• Task item: Print the data that follows exactly.

• Material for this task:
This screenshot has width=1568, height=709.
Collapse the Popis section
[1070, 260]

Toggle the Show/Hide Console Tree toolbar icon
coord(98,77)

• Solution for this task:
This screenshot has width=1568, height=709.
Collapse the Popis section
[1070, 260]

Toggle the Show/Hide Console Tree toolbar icon
coord(98,77)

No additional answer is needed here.